-------- TEXTE --------
Le paysage politique, tel qu’il est revendiqué aujourd’hui par certains acteurs,  a, de toute évidence, perdu une grande partie de son âme et beaucoup de son innocence. Dans un monde où les vrais dirigeants sont devenus minoritaires, les plus honnêtes aussi, on assiste à une dégringolade continue des valeurs et des principes. C’est certainement cela qu’on doit appeler l’impertinence dans sa version de tous les jours, de tous les maux. Tout ce qu’il y a de plus détestable dans la politique. Dans la vie tout court. Ce n’est point une question de noms, ni d’âge. Ou encore moins de parcours. On sait bien qu’il y a de bons et de mauvais hommes politiques. Mais la prolifération de ces derniers a renversé la donne. Il semble même que la présence de certains soit de nature à compliquer le travail des autres, pour ne pas dire qu’elle n’est plus vraiment souhaitée. Tout est malheureusement une question extrasportive.
--------
:: EXERCICE COURT A ::
Reproduisez mot pour mot le texte sur le paysage politique.
Le texte et la liste proviennent de sources différentes.
-------- LISTE --------
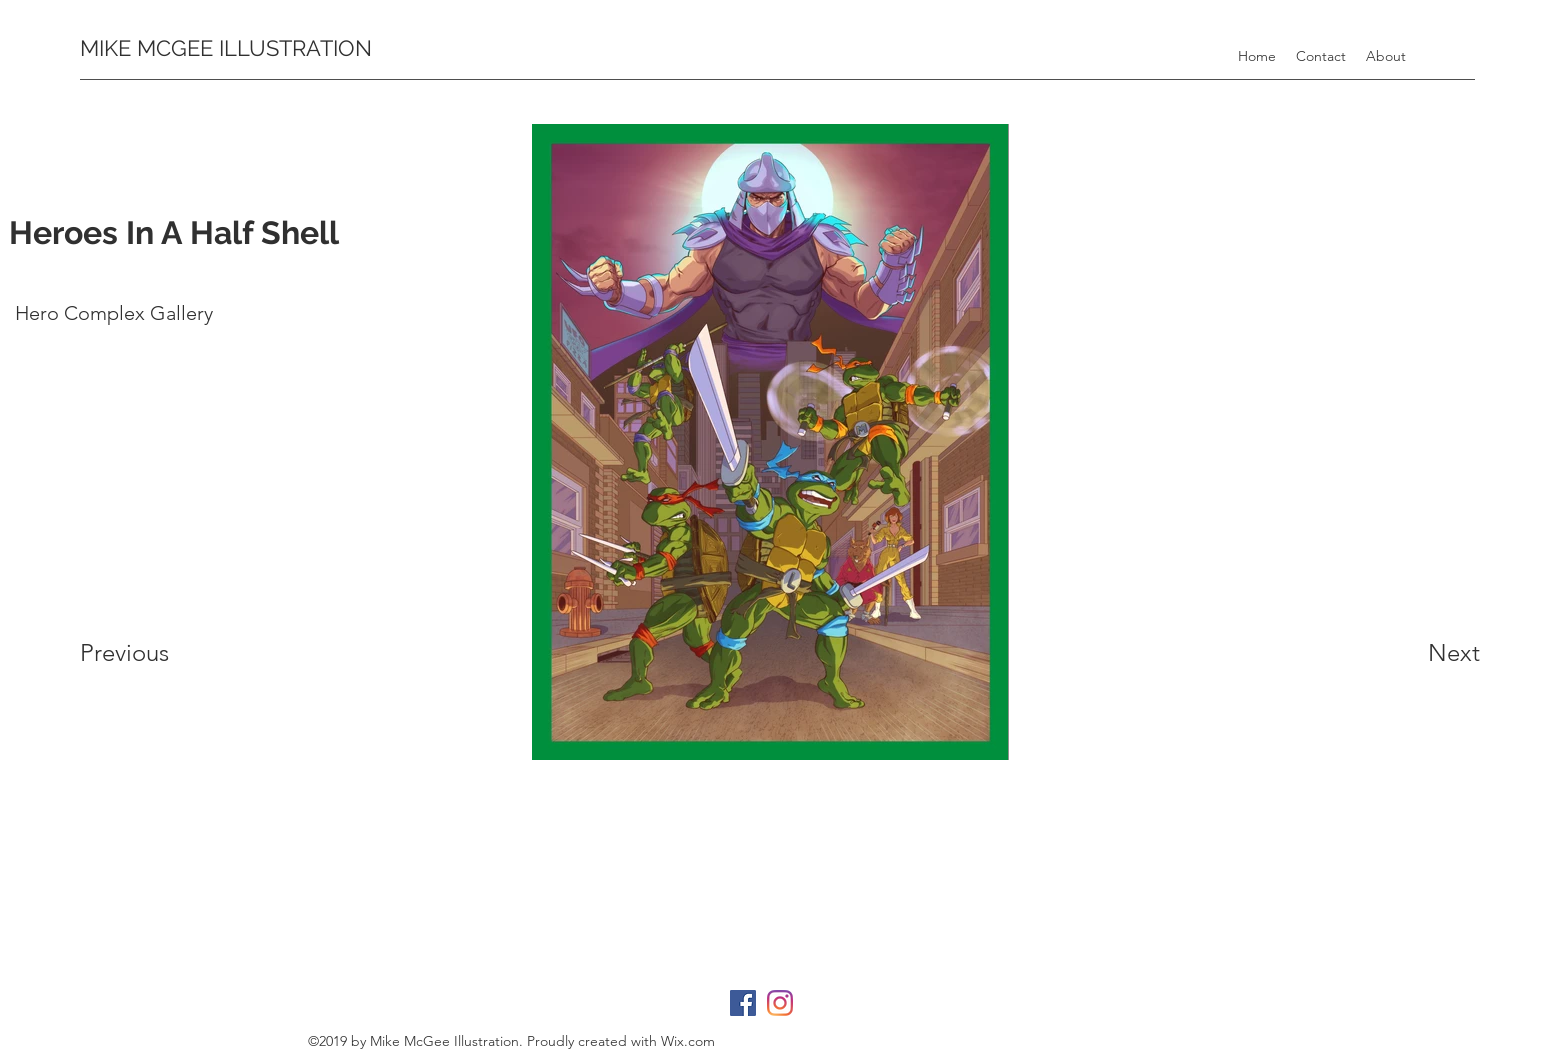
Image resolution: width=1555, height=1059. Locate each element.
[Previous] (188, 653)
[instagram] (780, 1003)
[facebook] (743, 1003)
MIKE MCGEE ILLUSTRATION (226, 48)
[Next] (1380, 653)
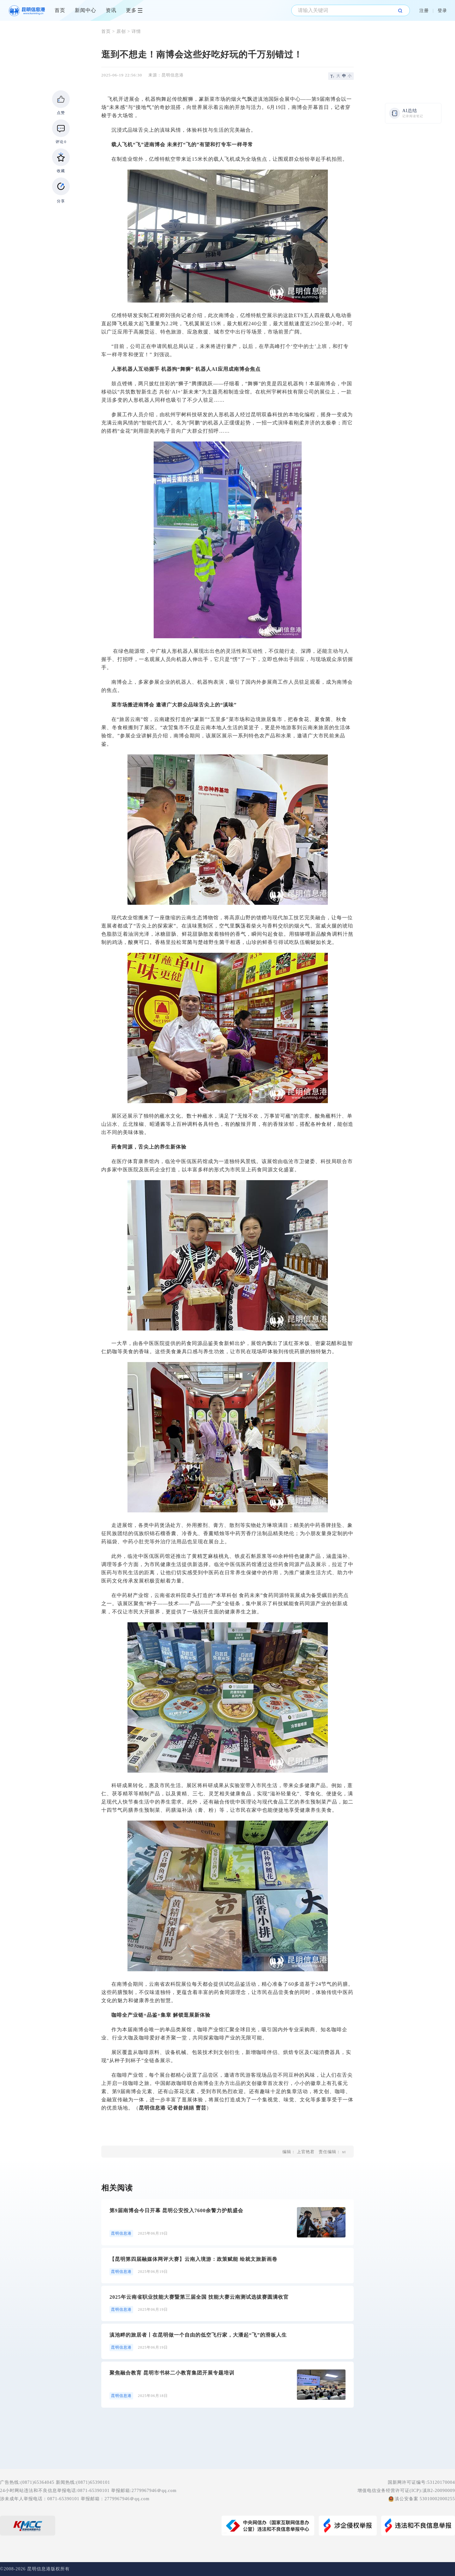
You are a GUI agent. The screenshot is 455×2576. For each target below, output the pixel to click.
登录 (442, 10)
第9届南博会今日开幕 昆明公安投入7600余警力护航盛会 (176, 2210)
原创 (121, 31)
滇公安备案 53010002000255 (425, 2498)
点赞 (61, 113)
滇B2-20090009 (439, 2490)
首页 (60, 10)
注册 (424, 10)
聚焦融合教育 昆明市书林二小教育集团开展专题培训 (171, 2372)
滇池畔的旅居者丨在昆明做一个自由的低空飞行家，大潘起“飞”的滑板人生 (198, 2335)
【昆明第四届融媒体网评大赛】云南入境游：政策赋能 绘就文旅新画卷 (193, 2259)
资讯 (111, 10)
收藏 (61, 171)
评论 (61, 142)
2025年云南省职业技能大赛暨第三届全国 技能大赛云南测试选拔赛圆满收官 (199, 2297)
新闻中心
--------
-------- LISTE --------
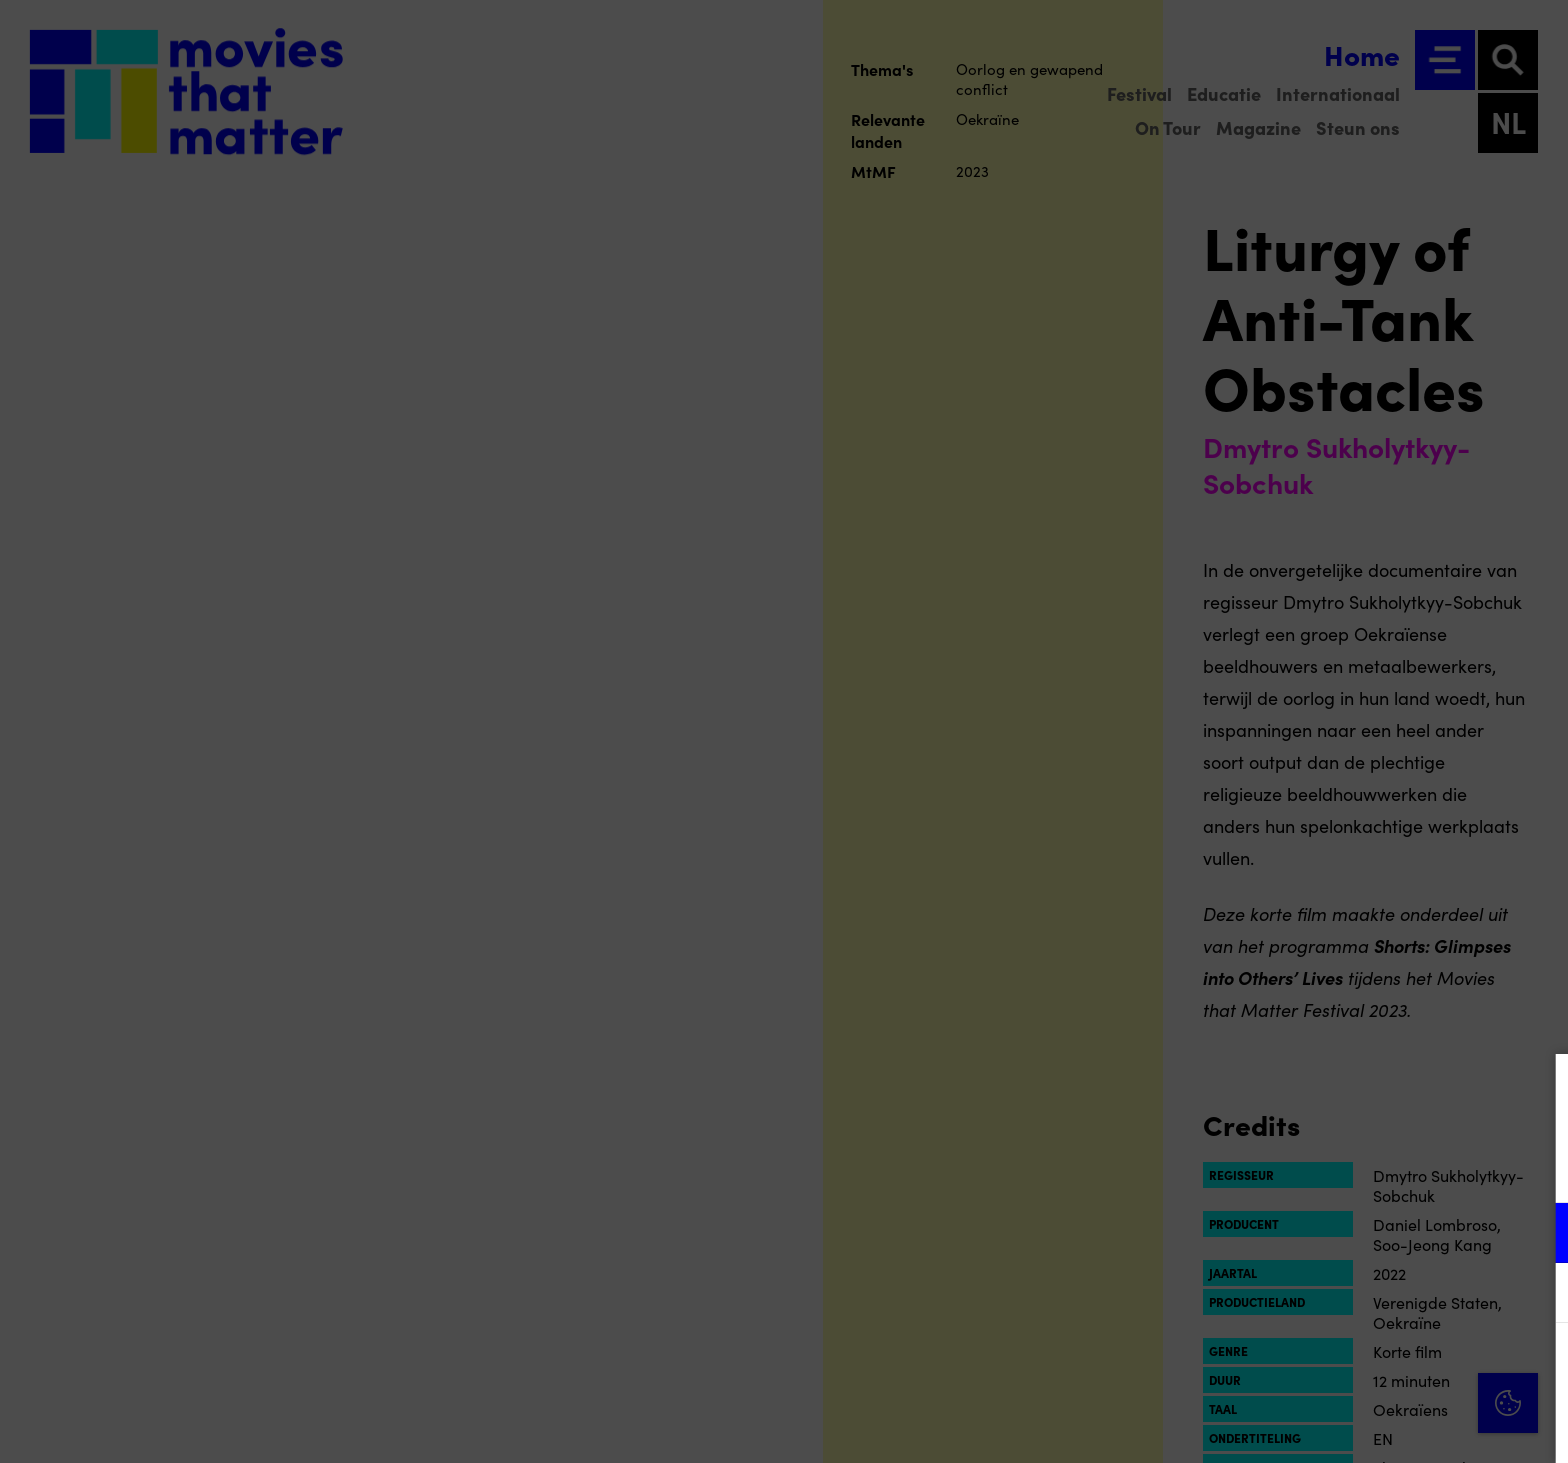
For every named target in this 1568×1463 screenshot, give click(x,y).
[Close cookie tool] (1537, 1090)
--------
-------- LISTE --------
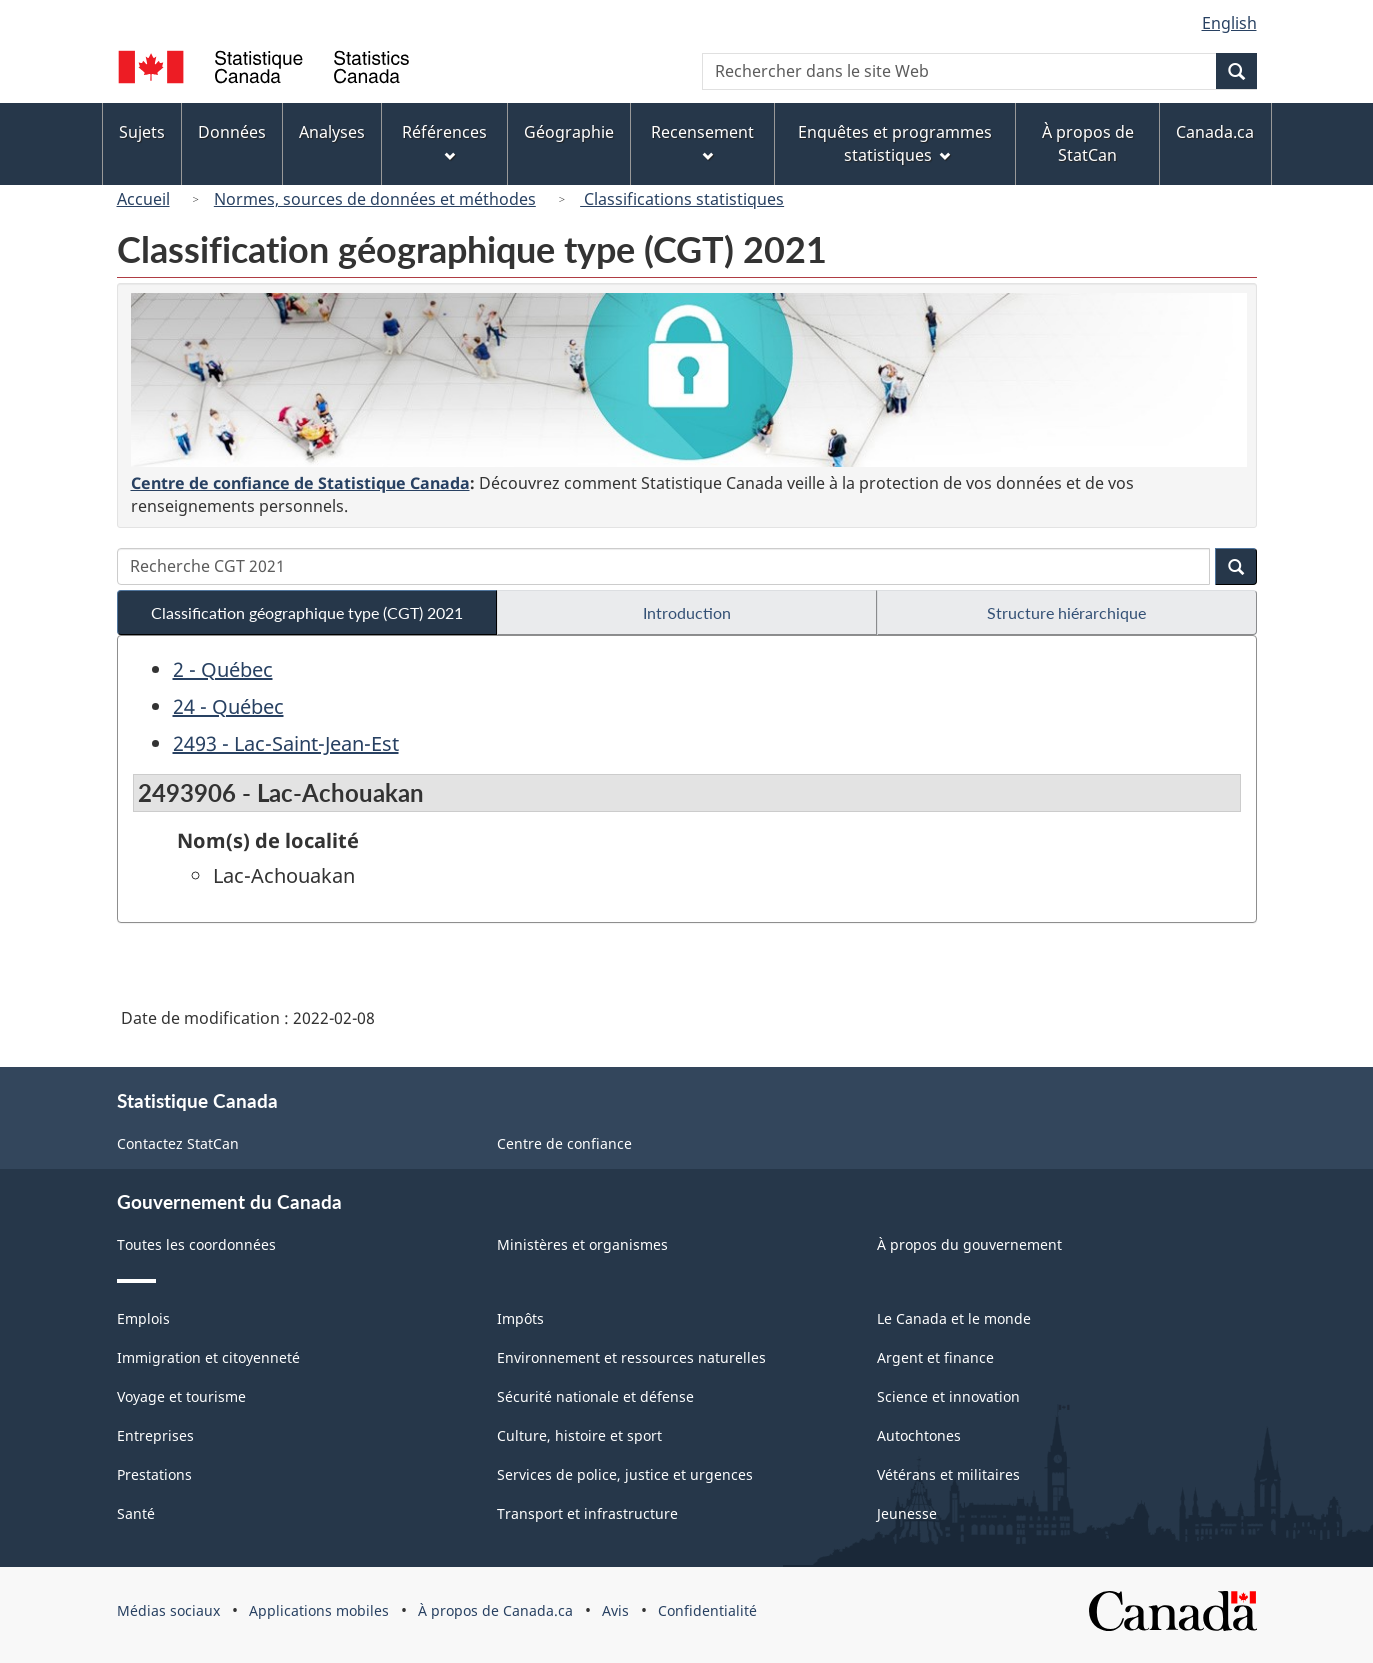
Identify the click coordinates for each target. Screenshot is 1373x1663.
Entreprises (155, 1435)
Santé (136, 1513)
--------
:: EXERCICE COURT B ::
Transcrivez à l'identique les lignes de la liste, de celle qui contient « Image resolution: width=1555, height=1059. » jusqu'à celle qui contient « 首页 (60, 10) », ces deux lignes comprises. N'incluez pas les images dans votre réponse.

:: RÉSULTAT FINAL A ::
Le paysage politique, tel qu’il est revendiqué aujourd’hui par certains acteurs,  a, de toute évidence, perdu une grande partie de son âme et beaucoup de son innocence. Dans un monde où les vrais dirigeants sont devenus minoritaires, les plus honnêtes aussi, on assiste à une dégringolade continue des valeurs et des principes. C’est certainement cela qu’on doit appeler l’impertinence dans sa version de tous les jours, de tous les maux. Tout ce qu’il y a de plus détestable dans la politique. Dans la vie tout court. Ce n’est point une question de noms, ni d’âge. Ou encore moins de parcours. On sait bien qu’il y a de bons et de mauvais hommes politiques. Mais la prolifération de ces derniers a renversé la donne. Il semble même que la présence de certains soit de nature à compliquer le travail des autres, pour ne pas dire qu’elle n’est plus vraiment souhaitée. Tout est malheureusement une question extrasportive.

:: RÉSULTAT FINAL B ::
Image resolution: width=1555, height=1059. Locate each element.
[Previous] (188, 653)
[instagram] (780, 1003)
[facebook] (743, 1003)
MIKE MCGEE ILLUSTRATION (226, 48)
[Next] (1380, 653)
You are a GUI agent. The screenshot is 455×2576. For each target below, output the pixel to click.
登录 (442, 10)
第9届南博会今日开幕 昆明公安投入7600余警力护航盛会 (176, 2210)
原创 (121, 31)
滇公安备案 53010002000255 (425, 2498)
点赞 (61, 113)
滇B2-20090009 (439, 2490)
首页 (60, 10)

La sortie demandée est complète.